Champignons - das kann jeder. Aber Shiitake, Austernpilze oder Limonenseitlinge, selbst gezogen und frisch geerntet, das ist hohe Kunst und großes Kino. Im Mai 2008 beginnen beide mit ihrer Arbeit auf dem Gelände einer ehemaligen kleinen Gärtnerei an der Kisdorfer Straße, direkt an der Zuwegung zum Kleingartengelände. Denn eine Pilzzucht braucht Vorlauf. Sie holen Holzstämme aus dem Duvenstedter Brook, aus dem Tangstedter Forst und lagern sie fünf Wochen, bevor die eigentliche Arbeit beginnt.
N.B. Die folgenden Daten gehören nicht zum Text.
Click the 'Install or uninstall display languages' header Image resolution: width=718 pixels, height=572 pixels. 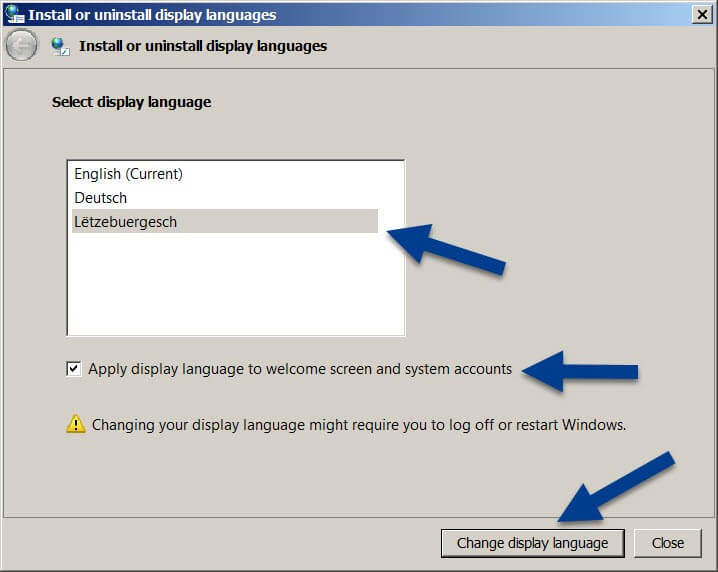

Die Schnittimpfmethode ist das A und O dieser Pilzzucht: Mit der Kettensäge einen Keil in den Stamm sägen, dann das Pilzsubstrat mit den Händen in die Schnittstelle drücken, mit Folie verschließen und die Stirnseiten der Stämme zum Schutz vor anderem Pilzbefall mit Latexmilch versiegeln.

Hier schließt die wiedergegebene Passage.